Cristian Mungius neuer Film "Jenseits der Hügel" in deutschen Kinos

Basierend auf wahren Begebenheiten, dokumentiert von Tatiana Niculescu Bran, schrieb Cristian Mungiu das Drehbuch für diesen beunruhigend realistischen Film „Jenseits der Hügel“ („Dupa dealuri“), der 2012 in Cannes doppelt preisgekrönt wurde: für das Beste Drehbuch und den Darstellerpreis für die beiden Kinodebütantinnen Cristina Flutur und Cosmina Stratan. Der Film ist nun seit dem 13. November 2013 in deutschen Kinos zu sehen. Bereits 2007 hatte Mungiu als erster rumänischer Filmregisseur die Goldene Palme als bester Film für den beklemmenden Streifen über Abtreibung „4 Monate, 3 Wochen und 2 Tage”(„4 luni, 3 săptămâni și 2 zile“) erhalten.
Nur andeutungsweise erfährt der Zuschauer aus den von Ernst und Niedergedrücktheit geprägten Dialogen des Films „Jenseits der Hügel“, welche Rohheiten den beiden jungen Frauen Voichița und Alina in ihrem Leben schon zugestoßen sind.
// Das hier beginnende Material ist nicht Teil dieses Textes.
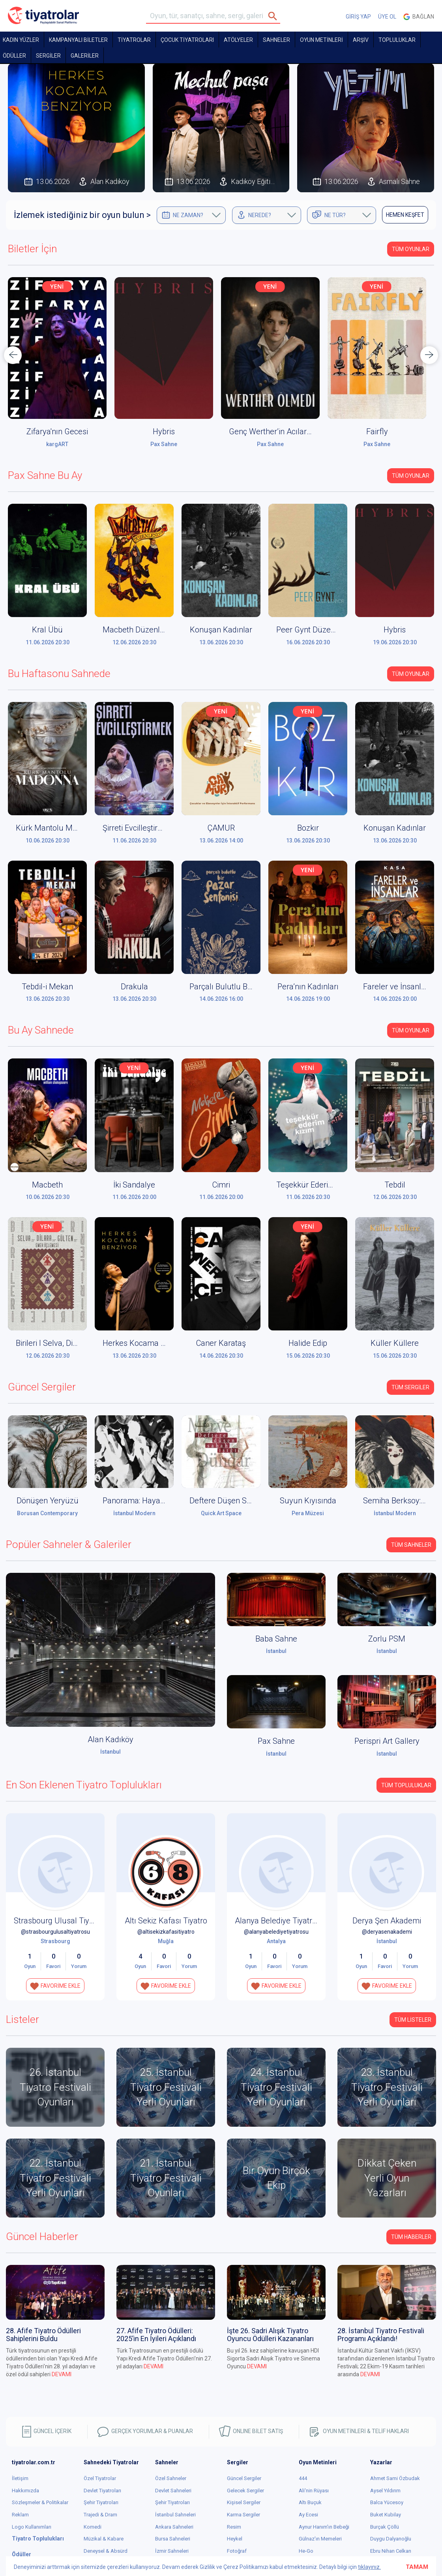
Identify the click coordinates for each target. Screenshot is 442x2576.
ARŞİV (361, 40)
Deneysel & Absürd (105, 2551)
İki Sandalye (134, 1185)
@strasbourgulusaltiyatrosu (55, 1932)
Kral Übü (47, 629)
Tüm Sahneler (411, 1545)
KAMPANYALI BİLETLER (78, 40)
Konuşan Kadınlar (221, 629)
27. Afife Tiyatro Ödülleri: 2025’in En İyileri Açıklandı (156, 2334)
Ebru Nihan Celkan (390, 2551)
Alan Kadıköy (57, 444)
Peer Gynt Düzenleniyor (317, 629)
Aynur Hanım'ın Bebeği (324, 2527)
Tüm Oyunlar (410, 249)
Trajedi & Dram (100, 2515)
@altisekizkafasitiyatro (166, 1932)
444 (303, 2478)
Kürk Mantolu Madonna (57, 828)
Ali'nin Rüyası (314, 2490)
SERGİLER (48, 56)
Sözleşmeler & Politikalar (40, 2502)
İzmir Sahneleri (172, 2551)
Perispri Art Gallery (387, 1741)
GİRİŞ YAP (358, 16)
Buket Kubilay (385, 2515)
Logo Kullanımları (31, 2527)
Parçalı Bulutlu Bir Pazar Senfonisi (248, 986)
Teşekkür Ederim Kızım (316, 1185)
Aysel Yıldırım (385, 2490)
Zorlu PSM (386, 1639)
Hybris (270, 431)
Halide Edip (307, 1343)
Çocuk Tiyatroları (187, 40)
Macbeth (47, 1185)
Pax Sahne (270, 444)
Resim (234, 2527)
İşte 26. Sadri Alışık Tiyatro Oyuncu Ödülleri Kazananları (270, 2334)
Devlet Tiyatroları (102, 2490)
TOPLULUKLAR (397, 40)
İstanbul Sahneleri (175, 2515)
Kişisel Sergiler (243, 2502)
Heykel (234, 2539)
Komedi (92, 2527)
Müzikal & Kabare (104, 2539)
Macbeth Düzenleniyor (142, 629)
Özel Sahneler (170, 2478)
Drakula (134, 986)
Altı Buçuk (310, 2502)
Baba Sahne (276, 1639)
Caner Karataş (221, 1343)
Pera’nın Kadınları (308, 986)
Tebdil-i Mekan (47, 986)
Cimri (221, 1185)
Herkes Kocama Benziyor (147, 1343)
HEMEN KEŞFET (405, 215)
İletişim (20, 2478)
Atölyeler (238, 40)
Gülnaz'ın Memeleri (320, 2539)
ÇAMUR (221, 828)
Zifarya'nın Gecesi (164, 431)
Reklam (20, 2515)
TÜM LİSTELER (412, 2020)
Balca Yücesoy (386, 2502)
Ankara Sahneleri (174, 2527)
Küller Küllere (395, 1343)
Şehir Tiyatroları (101, 2502)
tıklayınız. (369, 2567)
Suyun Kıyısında (308, 1500)
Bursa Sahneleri (172, 2539)
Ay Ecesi (308, 2515)
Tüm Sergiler (410, 1387)
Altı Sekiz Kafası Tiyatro (166, 1920)
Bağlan (418, 16)
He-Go (306, 2551)
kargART (164, 444)
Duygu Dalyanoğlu (390, 2539)
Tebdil (394, 1185)
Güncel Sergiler (244, 2478)
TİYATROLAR (134, 40)
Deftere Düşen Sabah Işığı (234, 1500)
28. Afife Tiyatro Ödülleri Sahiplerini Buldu (43, 2334)
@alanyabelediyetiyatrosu (276, 1932)
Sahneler (276, 40)
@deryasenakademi (387, 1932)
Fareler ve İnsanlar (395, 986)
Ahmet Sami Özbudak (395, 2478)
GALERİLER (85, 56)
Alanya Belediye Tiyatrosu (280, 1920)
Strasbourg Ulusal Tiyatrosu (63, 1920)
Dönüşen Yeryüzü (48, 1500)
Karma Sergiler (243, 2515)
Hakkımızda (25, 2490)
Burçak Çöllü (384, 2527)
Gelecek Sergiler (245, 2490)
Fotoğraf (237, 2551)
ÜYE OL (387, 16)
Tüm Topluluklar (406, 1785)
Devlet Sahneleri (173, 2490)
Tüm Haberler (411, 2237)
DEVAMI (61, 2374)
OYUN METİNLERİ (321, 40)
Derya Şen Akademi (386, 1920)
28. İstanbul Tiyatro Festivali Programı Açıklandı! (380, 2334)
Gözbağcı (57, 431)
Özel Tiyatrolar (100, 2478)
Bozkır (308, 828)
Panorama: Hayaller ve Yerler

Sie sind gemeinsam in einem Waisenhaus in der Moldau aufgewachsen und müssen das Heim als Volljährige verlassen. Alina kommt in eine Pflegefamilie und nimmt gelegentlich minderwertige Jobs in Deutschland an, während Voichița in der Nonnengemeinschaft des orthodoxen Klosters „Dealu Nou” seelische Geborgenheit findet. Vermutlich waren sich die zwei Frauen auch als Liebende zugetan – Voichița will in ihrer neuen Rolle als Nonne davon nichts wissen, während Alina zum Äußersten bereit ist, um bei ihrer Freundin zu bleiben. In einem beiläufigen Gespräch bei der Polizei oder beim zufälligen Auffinden einer Videokamera erfahren wir, dass beide als Minderjährige sexuell missbraucht wurden, als ein deutscher Pädophiler, der Hilfslieferungen ins Heim brachte, sie zu pornografischen Filmaufnahmen zwang.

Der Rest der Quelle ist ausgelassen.